- Dataset items:
# # # #
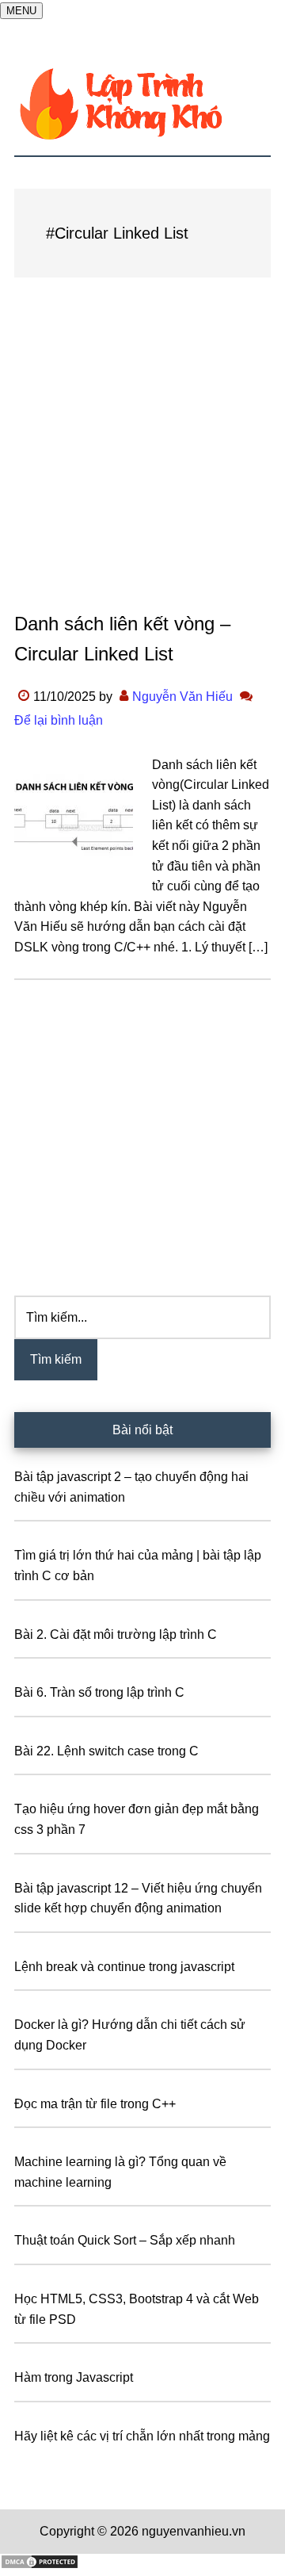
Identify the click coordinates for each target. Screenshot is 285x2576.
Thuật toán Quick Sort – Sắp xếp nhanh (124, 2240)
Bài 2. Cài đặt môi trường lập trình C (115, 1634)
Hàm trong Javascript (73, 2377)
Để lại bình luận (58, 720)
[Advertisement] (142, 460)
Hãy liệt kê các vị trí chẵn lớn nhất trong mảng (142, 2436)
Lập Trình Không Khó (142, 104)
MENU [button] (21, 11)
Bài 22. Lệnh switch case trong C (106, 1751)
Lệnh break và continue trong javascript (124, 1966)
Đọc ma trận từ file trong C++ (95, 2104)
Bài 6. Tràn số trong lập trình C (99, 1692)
# # # #
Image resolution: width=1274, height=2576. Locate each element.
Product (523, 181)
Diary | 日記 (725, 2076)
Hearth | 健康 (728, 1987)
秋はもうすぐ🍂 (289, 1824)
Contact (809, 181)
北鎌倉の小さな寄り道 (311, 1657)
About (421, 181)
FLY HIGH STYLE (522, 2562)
# # # #
- Exercise instructions: Only one stretch of the records above is wanted: the lines between the one holding "Lập Trình Không Khó (142, 104)" and the one holding "Bài 6. Tràn số trong lập trình C (99, 1692)", inclusive, reproduced exactly.

- Exercise response:
Lập Trình Không Khó (142, 104)
MENU [button] (21, 11)
Bài 22. Lệnh switch case trong C (106, 1751)
Lệnh break và continue trong javascript (124, 1966)
Đọc ma trận từ file trong C++ (95, 2104)
Bài 6. Tràn số trong lập trình C (99, 1692)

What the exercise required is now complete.